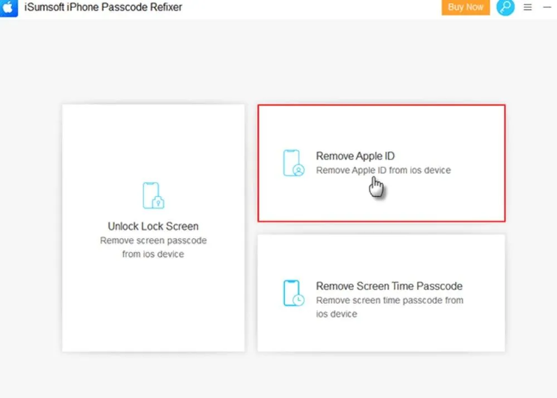This screenshot has height=398, width=557.
Task: Click the Remove Apple ID heading text
Action: (355, 156)
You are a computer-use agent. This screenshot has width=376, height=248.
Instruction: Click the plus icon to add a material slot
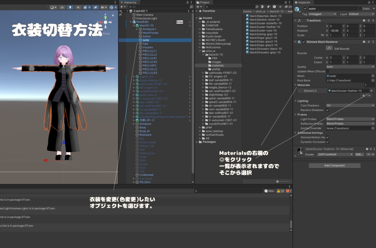(x=364, y=96)
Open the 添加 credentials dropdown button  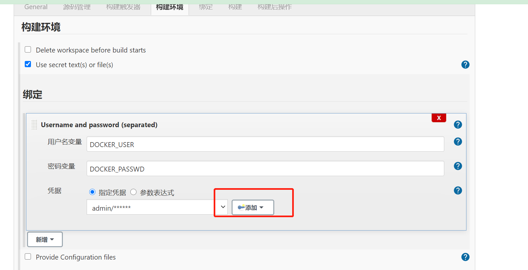[253, 207]
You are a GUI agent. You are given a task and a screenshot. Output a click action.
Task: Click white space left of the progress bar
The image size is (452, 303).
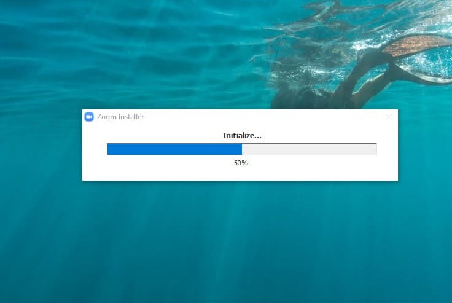pos(95,149)
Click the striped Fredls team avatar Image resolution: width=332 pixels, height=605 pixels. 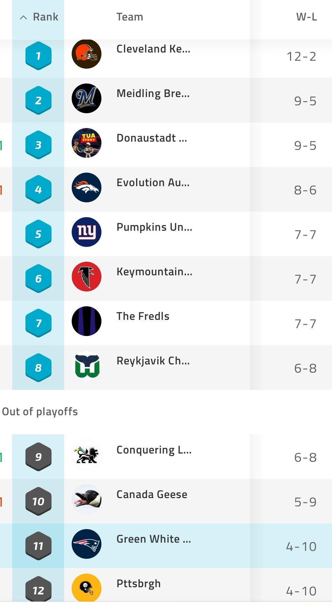tap(87, 321)
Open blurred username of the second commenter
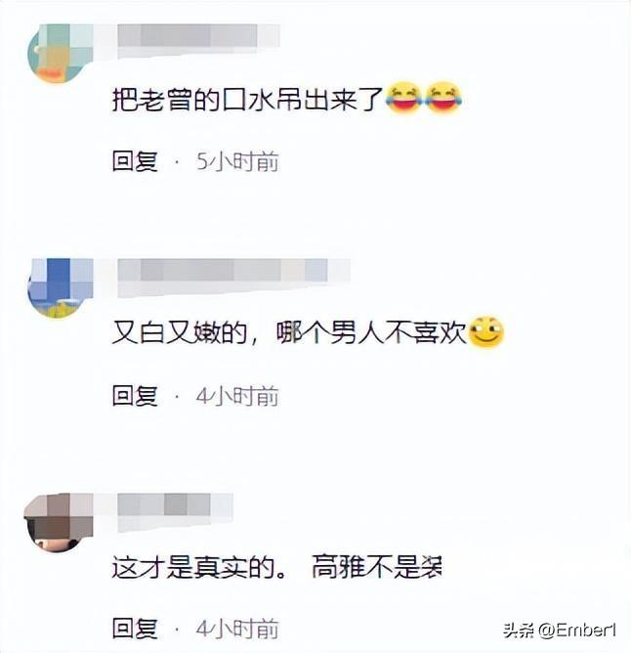The image size is (631, 653). point(233,278)
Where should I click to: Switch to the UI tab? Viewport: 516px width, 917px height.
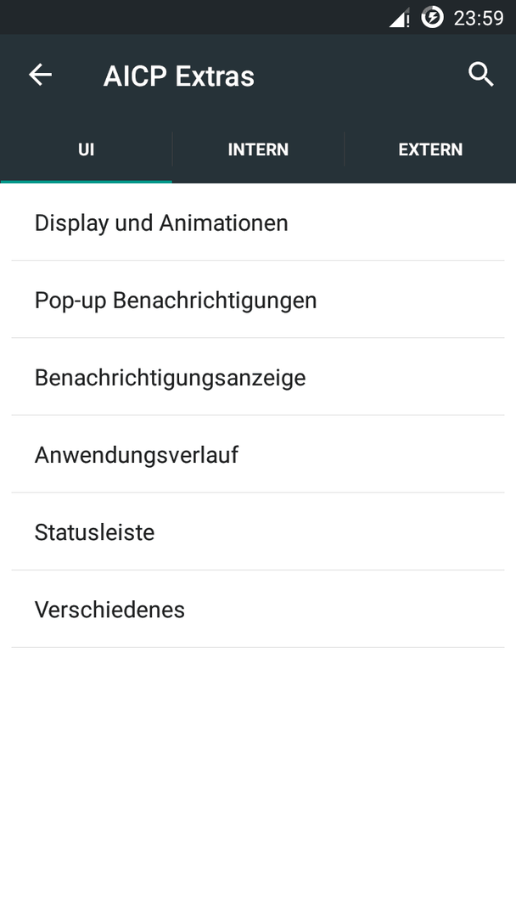tap(86, 149)
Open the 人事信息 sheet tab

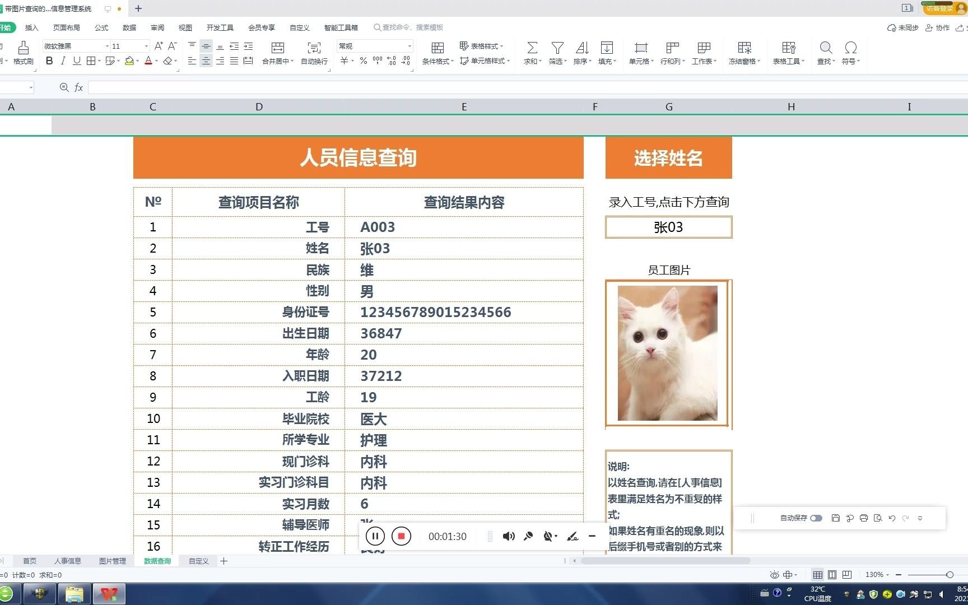(x=67, y=561)
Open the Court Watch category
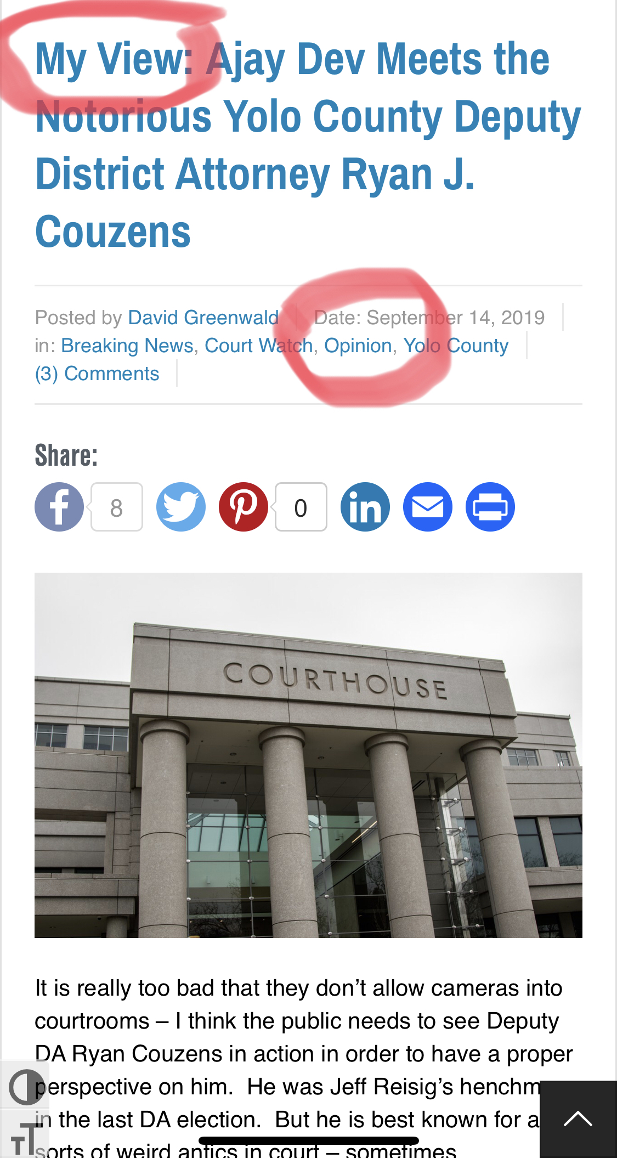Screen dimensions: 617x1158 (x=259, y=346)
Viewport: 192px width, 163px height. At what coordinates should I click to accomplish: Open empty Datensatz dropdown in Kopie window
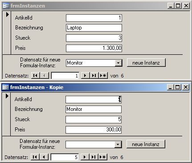(x=118, y=144)
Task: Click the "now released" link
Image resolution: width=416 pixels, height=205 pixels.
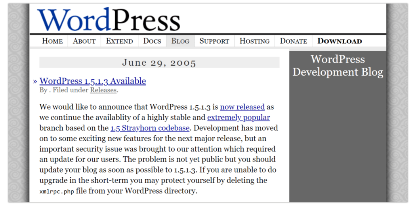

..........

→ **WHAT THE EXERCISE ASKS**
Retype the rows above, starting at the line that contains "Open blurred username of the second commenter" and ending at the line that contains "Screen dimensions: 617x1158 (x=259, y=346)", and omit the pictures from your answer.

→ **CORRECT OUTPUT**
Open blurred username of the second commenter
The image size is (631, 653). point(233,278)
Where should I click to: Switch to the UI tab? Viewport: 516px width, 917px height.
tap(86, 149)
Open the 人事信息 sheet tab

(x=67, y=561)
Open the Court Watch category
Screen dimensions: 617x1158 (x=259, y=346)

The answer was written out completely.